Print de uma tela mostrando uma vídeo conferência, com três pessoas, cada uma em seu respectivo computador

Voltar ao normal ou fazer diferente?

Na última mesa desta edição, o ministro do STF Luís Roberto Barroso e o superintendente-executivo do Instituto Unibanco Ricardo Henriques conversaram sobre as necessidades da agenda pós-crise.

O ministro Barroso, que é também professor universitário da UERJ, enumerou o que pra ele são os três principais desafios brasileiros a educação:

A não alfabetização da criança na idade certa, que também tem consequências na defasagem aluno-série
A evasão escolar no Ensino Médio, que deve aumentar ainda mais por causa da pandemia.
O déficit de aprendizado de estudantes que completaram o Ensino Fundamental ou Médio e não obtiveram o conhecimento mínimo necessário para esse período.

‘Falsa prioridade’

Para ele, a educação é uma “falsa prioridade” no Brasil. “Nos últimos 7 anos já tivemos 7 ministros da educação. Não há política pública que resista”, disse, defendendo a criação de estratégias suprapartidárias. Barroso concluiu: “Não é só de investimento, é gestão e motivação, engajamento. É preciso criar um plano nacional de curto, médio e longo prazo para a Educação Básica”.

Outra necessidade urgente para a educação, segundo o ministro do STF, é oferecer educação em tempo integral, investir em educação infantil e valorizar a profissão de professor. “É preciso que o magistério de Ensino Básico seja tratado como uma das principais profissões do país, como de fato é. É preciso dar prestígio e distinção, além de boas condições de trabalho, para quem resolve se dedicar à Educação Básica”, afirmou.
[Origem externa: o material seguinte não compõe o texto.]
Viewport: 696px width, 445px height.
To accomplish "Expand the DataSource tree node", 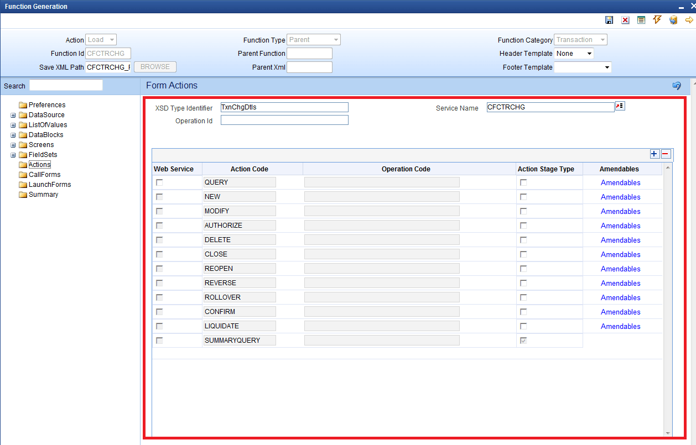I will click(x=13, y=115).

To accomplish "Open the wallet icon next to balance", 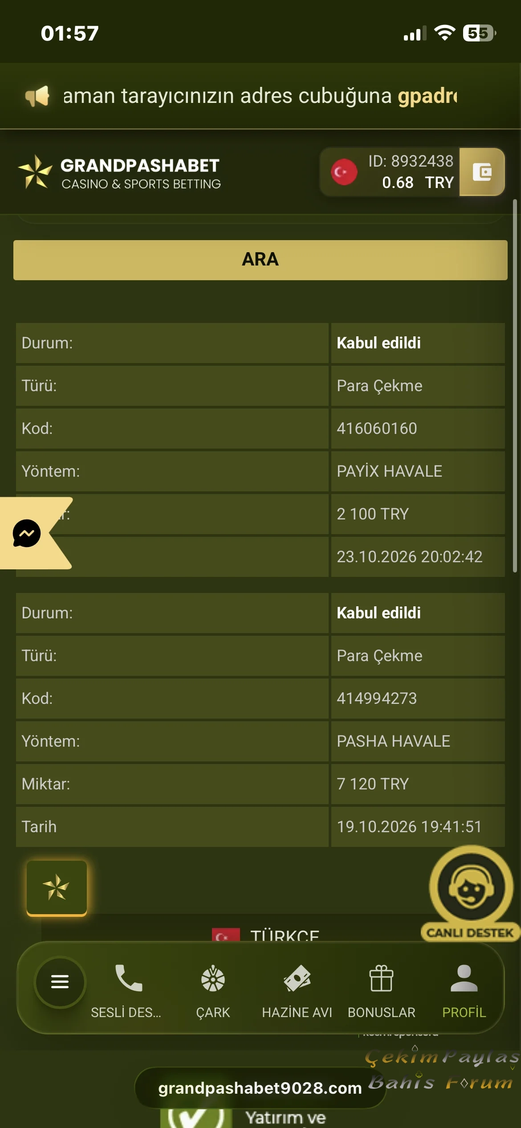I will (x=482, y=172).
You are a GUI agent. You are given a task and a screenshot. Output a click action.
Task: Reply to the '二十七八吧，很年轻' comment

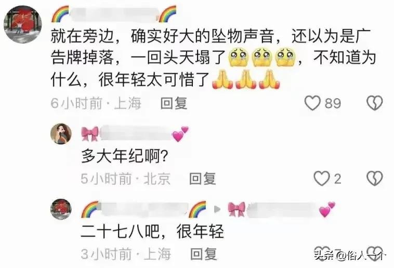tap(204, 253)
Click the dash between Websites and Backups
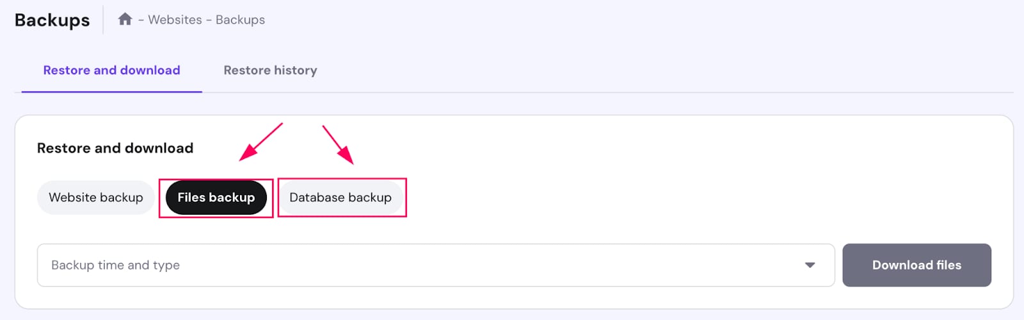Image resolution: width=1024 pixels, height=320 pixels. 209,20
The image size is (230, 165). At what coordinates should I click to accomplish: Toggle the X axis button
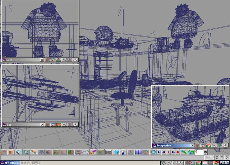point(217,157)
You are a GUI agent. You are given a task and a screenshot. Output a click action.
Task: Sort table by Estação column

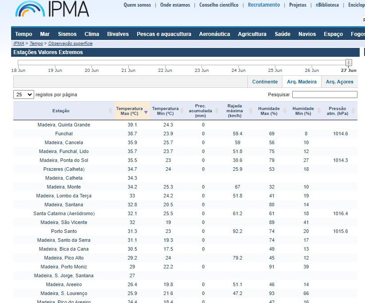[61, 111]
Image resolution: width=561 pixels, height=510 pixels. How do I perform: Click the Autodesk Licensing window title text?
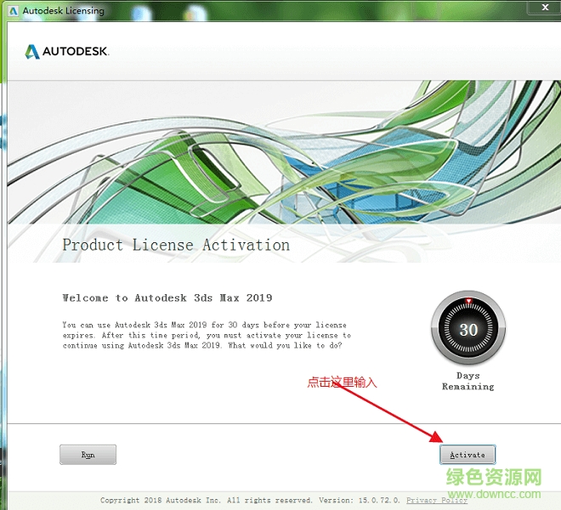(x=64, y=11)
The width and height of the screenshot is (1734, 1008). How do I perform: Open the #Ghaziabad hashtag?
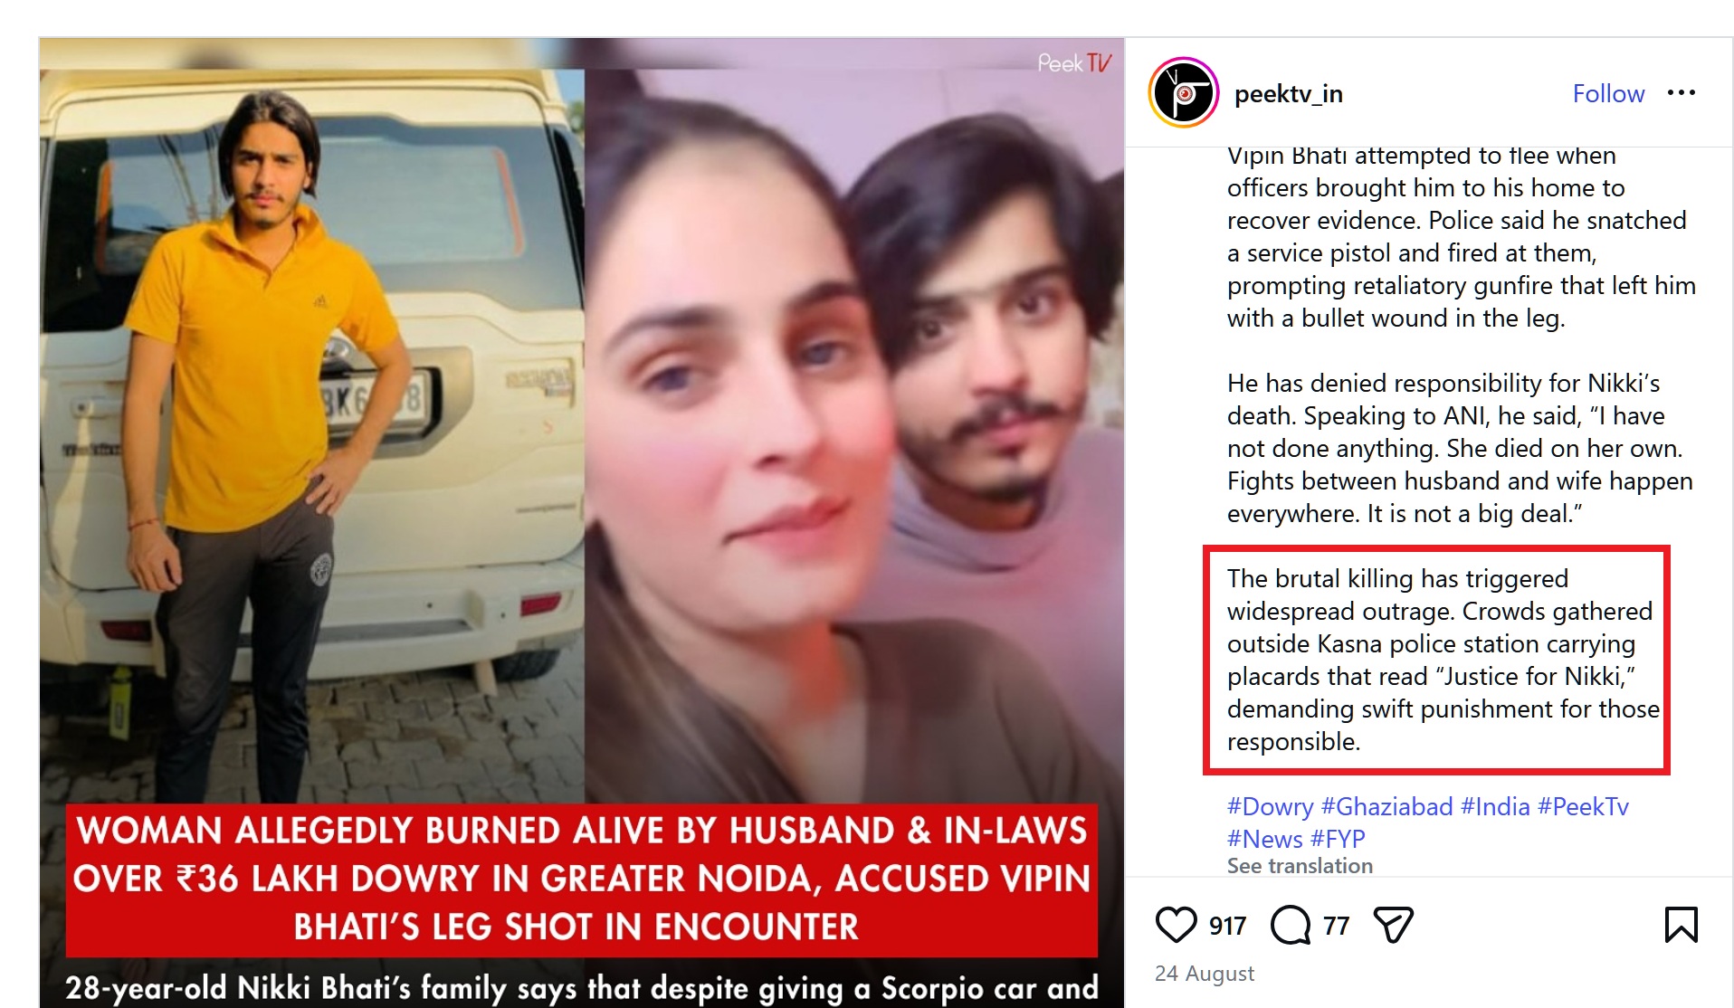click(x=1386, y=806)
Ricardo Henriques defendeu a importância de que a pauta educacional esteja no dia a dia da população: “Temos que conversar nos almoços de domingo sobre os desafios da educação”. Para ele, as desigualdades na educação são anteriores à pandemia e precisam ser enfrentadas.

“É fundamental um novo contrato social que atue contra o racismo. Enquanto houver racismo não haverá educação no Brasil. A educação precisa ser universal com uma agenda de equidade. É missão da escola reduzir a desigualdade e a gente precisa ter essa estratégia explícita de equidade e educação”, concluiu.